A Jet-Maker Stock Upgrade Is Significant, Even if It Isn’t Boeing

10 April 2020

Goldman Sachs upgraded shares of commercial jet maker Embraer to the equivalent of Hold from Sell on Thursday. It isn’t Boeing but it isn’t insignificant, either.

“A lot of challenges now priced in,” wrote analyst Noah Poponak in his research report. He has a point. Embraer (ticker: ERJ) shares are down 63% year to date, worse than aerospace peers and far worse than the double-digit declines of the S&P 500 and Dow Jones Industrial Average.

In a joint venture announced in 2018, Boeing (BA) is slated to take an 80% stake in Embraer’s commercial aerospace franchise. It is a $4.2 billion deal, while the entire Embraer organization—including debt—is valued at just $1.4 billion today. The deal might not happen, but if it does, there is upside for Embraer shares, according to Goldman Sachs.

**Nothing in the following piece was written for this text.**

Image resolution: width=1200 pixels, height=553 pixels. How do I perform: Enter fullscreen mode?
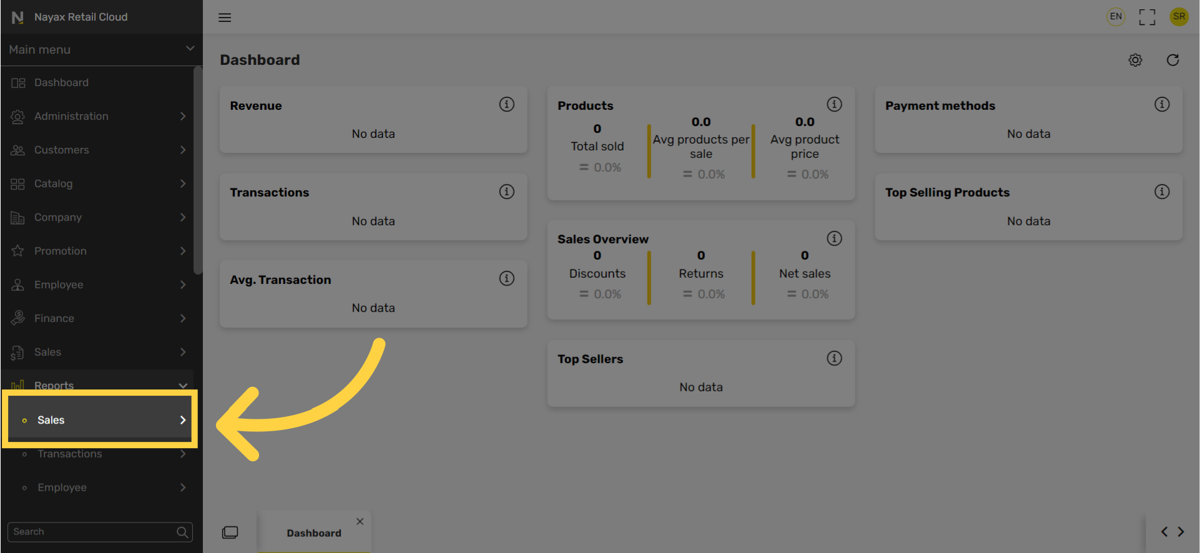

The upgrade isn’t a ringing endorsement. “Regional jet and business jet could be very challenged during this aviation rough patch,” Poponak said. “The impact of the proposed Boeing JV is still an open question”—and it isn’t factored in to his $9 price target.

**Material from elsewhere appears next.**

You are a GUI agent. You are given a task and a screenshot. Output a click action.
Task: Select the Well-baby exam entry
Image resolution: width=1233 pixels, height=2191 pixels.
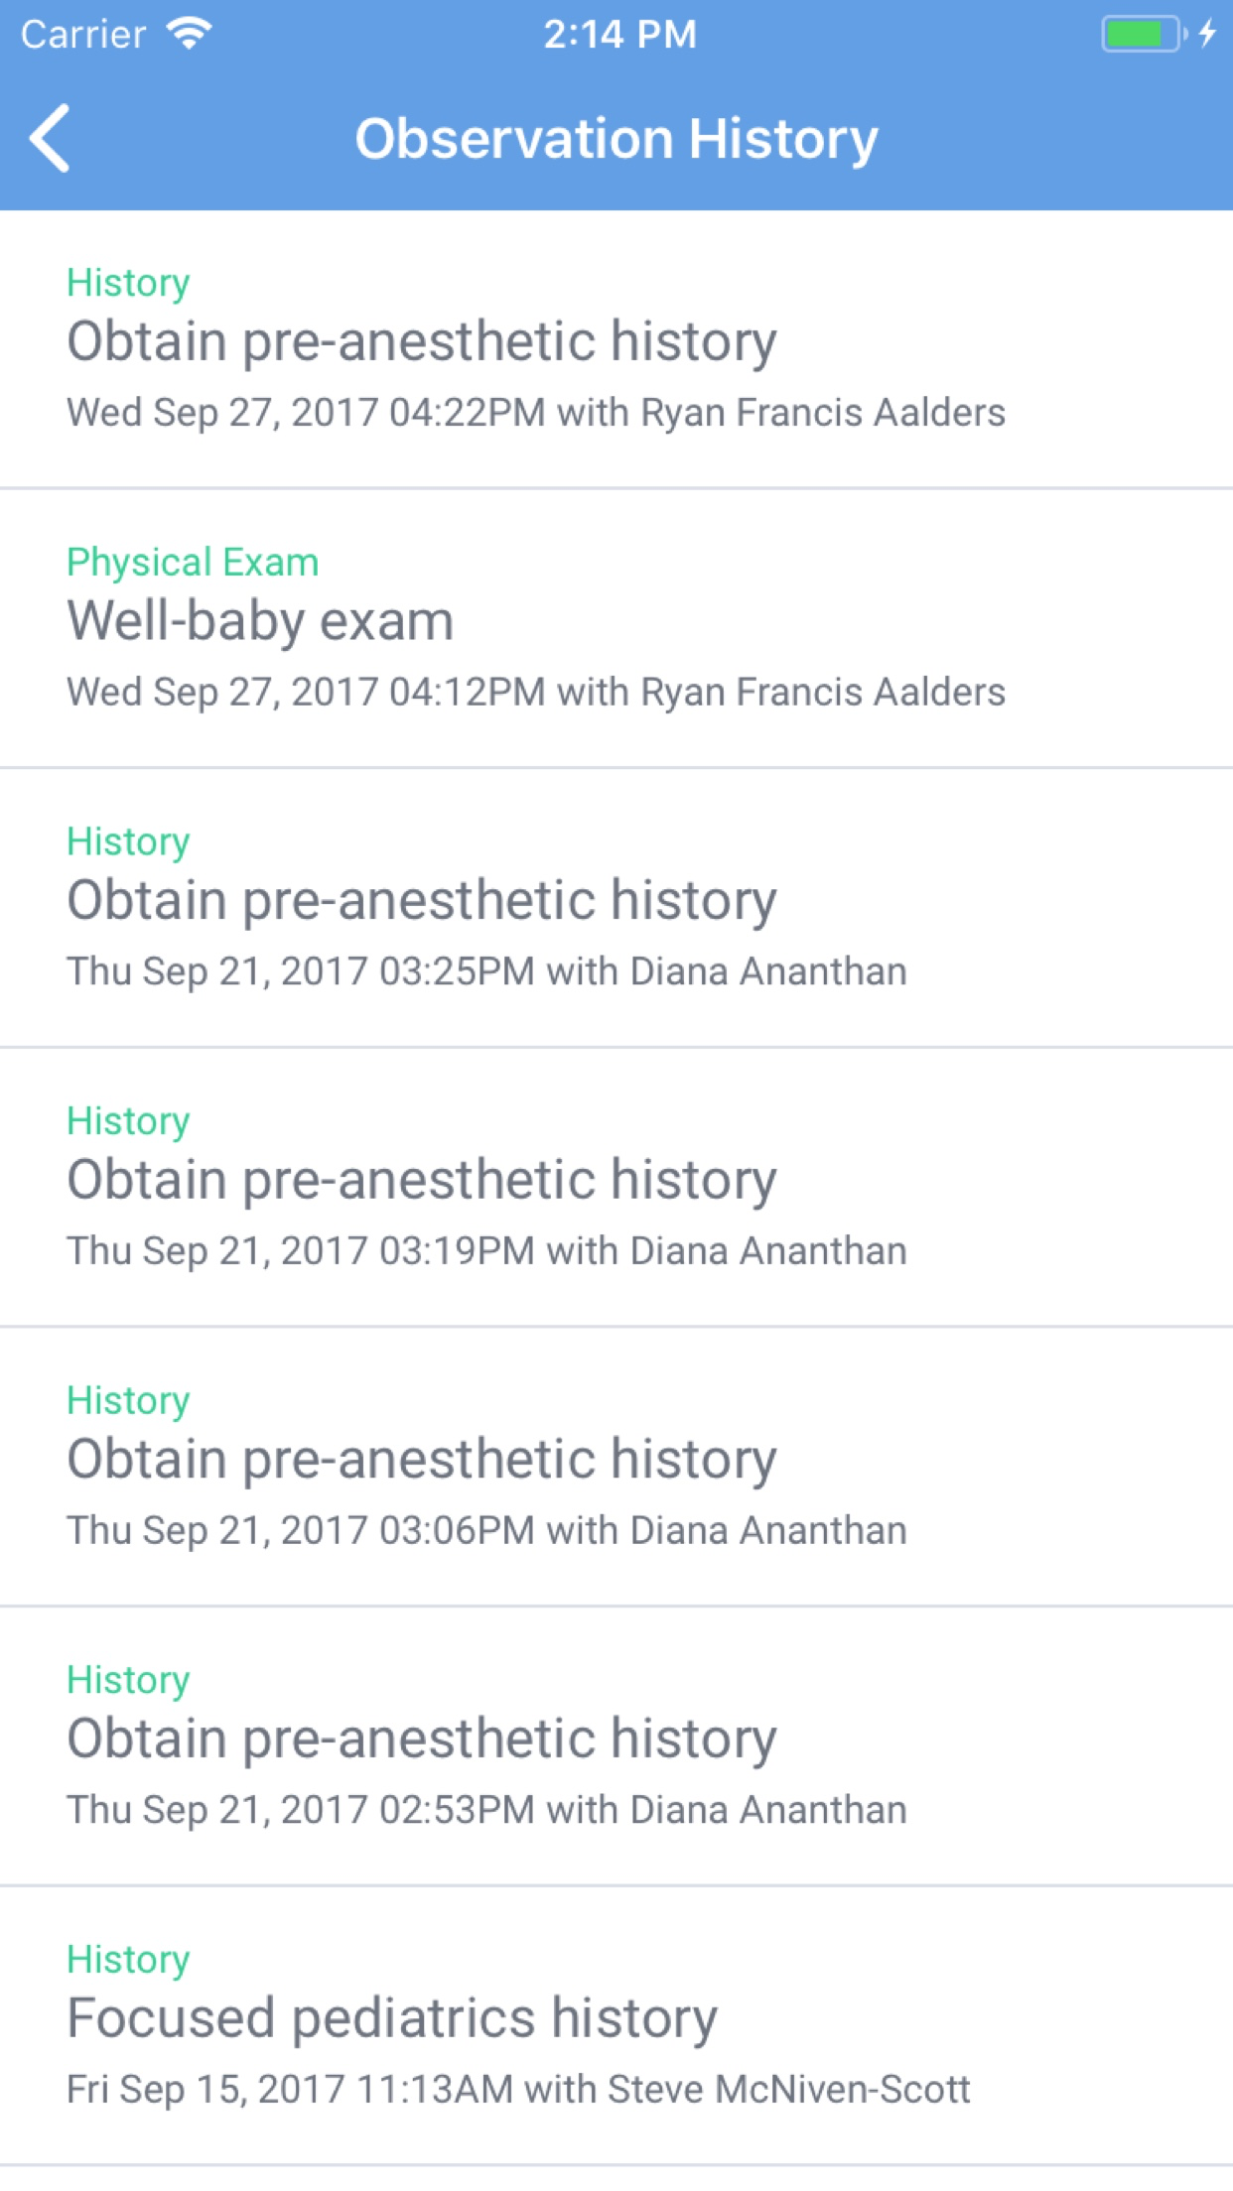point(260,620)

An aerospace upgrade is unusual these days. Few aviation-related company’s have more Buy ratings from Wall Street analysts than they did a year ago.

General Electric (GE) and Raytheon Technologies (RTX) are two examples of more Buy ratings, but they are special cases. GE has been in turnaround mode under new CEO Larry Culp, while Raytheon—the old United Technologies —just split into three companies and completed a large merger.

The upgrade doesn’t appear to be a wholesale change in Poponak’s views regarding the aerospace industry. He cut FLIR Systems (FLIR) all the way to Sell from Buy.

“From a relative value perspective : many stocks in our [aerospace & defense] coverage now price in very challenging scenarios,” Poponak wrote. While aerospace is challenged, he believes defense outlook is better. “[FLIR] now trades in-line with high quality defense companies.” It is too expensive relative to other stocks in Poponak’s 

“Challenging” might be an understatement regarding commercial aerospace. More than half the commercial jet fleet is parked because of a lack of demand. The aviation value chain has been hammered by the Covid-19 pandemic.

Large U.S. airline stocks are down about 56% year to date on average. Aerospace suppliers that Barron’s tracks are down 43%. Stock in Boeing—the company at the top of the aerospace supply chain—is off 55% year to date.

Aerospace suppliers are trading for roughly 12 times estimated 2021 earnings. (2020 earnings estimates are too volatile to be much help these days.) That is a discount to the 15.7 times multiple of the broader market. FLIR trades for about 14.5 times estimated 2021 earnings.

Large U.S. defense contractors trade for about 13 times estimated 2021 earnings.